- [WHAT IS NEEDED] Count the lines in the listing below that contain the string "computer", and give only the number.

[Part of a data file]
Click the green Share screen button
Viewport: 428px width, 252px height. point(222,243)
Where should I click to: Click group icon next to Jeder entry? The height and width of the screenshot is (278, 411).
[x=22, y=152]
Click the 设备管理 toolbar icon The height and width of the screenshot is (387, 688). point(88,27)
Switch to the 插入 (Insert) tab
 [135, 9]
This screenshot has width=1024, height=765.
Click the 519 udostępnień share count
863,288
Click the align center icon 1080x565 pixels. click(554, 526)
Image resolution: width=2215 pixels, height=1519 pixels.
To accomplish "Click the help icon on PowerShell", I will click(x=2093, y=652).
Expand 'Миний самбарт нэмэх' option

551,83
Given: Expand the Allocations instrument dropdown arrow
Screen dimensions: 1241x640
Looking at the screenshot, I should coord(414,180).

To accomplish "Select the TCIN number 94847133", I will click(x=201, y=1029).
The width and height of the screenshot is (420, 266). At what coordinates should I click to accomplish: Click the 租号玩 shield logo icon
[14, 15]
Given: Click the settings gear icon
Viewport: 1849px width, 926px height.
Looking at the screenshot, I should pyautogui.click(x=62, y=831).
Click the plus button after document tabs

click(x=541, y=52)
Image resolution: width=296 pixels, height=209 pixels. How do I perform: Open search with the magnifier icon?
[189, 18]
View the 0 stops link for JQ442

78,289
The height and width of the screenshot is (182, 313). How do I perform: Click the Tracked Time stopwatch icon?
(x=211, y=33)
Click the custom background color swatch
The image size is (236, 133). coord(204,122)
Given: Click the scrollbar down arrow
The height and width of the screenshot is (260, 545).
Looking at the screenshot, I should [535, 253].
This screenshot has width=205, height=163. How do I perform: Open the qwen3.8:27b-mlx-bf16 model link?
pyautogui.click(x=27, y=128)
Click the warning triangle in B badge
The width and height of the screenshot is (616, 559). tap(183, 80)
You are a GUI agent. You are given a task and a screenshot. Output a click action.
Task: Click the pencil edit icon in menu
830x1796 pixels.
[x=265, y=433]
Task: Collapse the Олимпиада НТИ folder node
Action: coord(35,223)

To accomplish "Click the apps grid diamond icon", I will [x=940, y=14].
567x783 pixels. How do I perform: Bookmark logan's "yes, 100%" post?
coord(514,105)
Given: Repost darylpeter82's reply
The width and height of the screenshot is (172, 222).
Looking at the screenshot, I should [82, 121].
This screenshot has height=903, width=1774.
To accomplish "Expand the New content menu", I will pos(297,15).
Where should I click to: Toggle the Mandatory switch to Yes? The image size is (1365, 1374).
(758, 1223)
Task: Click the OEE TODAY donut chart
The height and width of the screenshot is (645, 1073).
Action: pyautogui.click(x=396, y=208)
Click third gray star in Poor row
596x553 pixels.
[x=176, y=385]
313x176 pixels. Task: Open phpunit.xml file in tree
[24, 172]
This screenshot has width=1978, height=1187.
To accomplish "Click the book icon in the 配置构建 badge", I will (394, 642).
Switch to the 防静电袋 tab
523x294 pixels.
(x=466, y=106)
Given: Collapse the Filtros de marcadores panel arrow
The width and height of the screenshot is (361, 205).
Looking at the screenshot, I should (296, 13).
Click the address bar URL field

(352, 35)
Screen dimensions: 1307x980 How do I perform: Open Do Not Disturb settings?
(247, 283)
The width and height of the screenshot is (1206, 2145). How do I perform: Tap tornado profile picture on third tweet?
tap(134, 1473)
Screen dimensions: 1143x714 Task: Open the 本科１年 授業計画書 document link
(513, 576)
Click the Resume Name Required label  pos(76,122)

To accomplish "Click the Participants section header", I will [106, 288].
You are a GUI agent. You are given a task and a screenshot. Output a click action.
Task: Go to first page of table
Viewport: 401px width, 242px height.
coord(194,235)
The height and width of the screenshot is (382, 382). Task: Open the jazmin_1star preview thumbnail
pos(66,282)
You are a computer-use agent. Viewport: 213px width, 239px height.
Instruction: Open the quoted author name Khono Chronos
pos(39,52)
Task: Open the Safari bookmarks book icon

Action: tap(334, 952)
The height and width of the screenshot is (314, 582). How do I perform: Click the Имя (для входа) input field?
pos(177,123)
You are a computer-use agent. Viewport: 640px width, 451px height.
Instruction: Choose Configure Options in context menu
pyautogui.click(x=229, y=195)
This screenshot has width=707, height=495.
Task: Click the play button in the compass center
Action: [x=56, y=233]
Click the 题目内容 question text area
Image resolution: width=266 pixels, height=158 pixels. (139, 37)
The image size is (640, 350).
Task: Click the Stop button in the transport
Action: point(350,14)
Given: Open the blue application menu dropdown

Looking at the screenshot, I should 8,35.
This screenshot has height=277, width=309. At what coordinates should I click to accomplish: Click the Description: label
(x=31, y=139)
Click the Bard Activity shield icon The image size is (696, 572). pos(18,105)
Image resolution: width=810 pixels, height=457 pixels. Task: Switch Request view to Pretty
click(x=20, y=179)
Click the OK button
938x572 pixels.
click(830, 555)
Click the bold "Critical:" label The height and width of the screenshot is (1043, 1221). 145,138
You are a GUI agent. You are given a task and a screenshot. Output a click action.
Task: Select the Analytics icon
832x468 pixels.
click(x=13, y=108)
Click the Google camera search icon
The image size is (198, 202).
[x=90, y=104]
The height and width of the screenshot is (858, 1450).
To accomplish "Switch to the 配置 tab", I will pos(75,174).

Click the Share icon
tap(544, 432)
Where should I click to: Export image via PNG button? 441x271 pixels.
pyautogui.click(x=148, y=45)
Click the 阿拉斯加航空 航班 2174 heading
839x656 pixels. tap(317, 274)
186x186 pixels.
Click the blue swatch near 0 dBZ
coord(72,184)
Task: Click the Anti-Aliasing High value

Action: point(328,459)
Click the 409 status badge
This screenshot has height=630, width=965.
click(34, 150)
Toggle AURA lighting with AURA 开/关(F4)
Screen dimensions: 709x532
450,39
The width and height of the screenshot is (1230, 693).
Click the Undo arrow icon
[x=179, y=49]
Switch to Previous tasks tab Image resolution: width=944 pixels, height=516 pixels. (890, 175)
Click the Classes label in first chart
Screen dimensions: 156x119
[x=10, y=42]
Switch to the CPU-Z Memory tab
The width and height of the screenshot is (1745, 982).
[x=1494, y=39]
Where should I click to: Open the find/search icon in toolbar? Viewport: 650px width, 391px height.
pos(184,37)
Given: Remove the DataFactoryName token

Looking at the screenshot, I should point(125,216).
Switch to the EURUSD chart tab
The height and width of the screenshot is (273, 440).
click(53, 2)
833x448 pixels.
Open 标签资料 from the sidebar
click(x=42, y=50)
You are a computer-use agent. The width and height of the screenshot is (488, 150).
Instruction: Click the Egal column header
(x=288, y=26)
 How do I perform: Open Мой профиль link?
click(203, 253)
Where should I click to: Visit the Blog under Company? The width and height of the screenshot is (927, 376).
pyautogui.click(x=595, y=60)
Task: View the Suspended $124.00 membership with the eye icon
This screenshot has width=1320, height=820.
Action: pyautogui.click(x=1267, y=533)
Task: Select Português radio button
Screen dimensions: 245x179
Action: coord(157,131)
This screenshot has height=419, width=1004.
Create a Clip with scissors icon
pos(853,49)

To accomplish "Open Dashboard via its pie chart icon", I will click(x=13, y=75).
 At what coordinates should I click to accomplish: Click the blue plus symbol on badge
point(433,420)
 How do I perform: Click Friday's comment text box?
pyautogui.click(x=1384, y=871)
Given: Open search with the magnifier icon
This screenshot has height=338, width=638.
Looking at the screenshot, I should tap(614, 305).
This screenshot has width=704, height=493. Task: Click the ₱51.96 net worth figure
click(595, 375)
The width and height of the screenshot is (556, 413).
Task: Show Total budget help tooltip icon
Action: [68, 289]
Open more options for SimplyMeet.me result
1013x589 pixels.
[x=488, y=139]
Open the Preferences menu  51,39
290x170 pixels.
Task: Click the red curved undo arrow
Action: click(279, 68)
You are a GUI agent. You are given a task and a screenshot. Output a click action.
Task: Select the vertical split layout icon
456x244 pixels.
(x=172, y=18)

- [FINISHED TASK] 3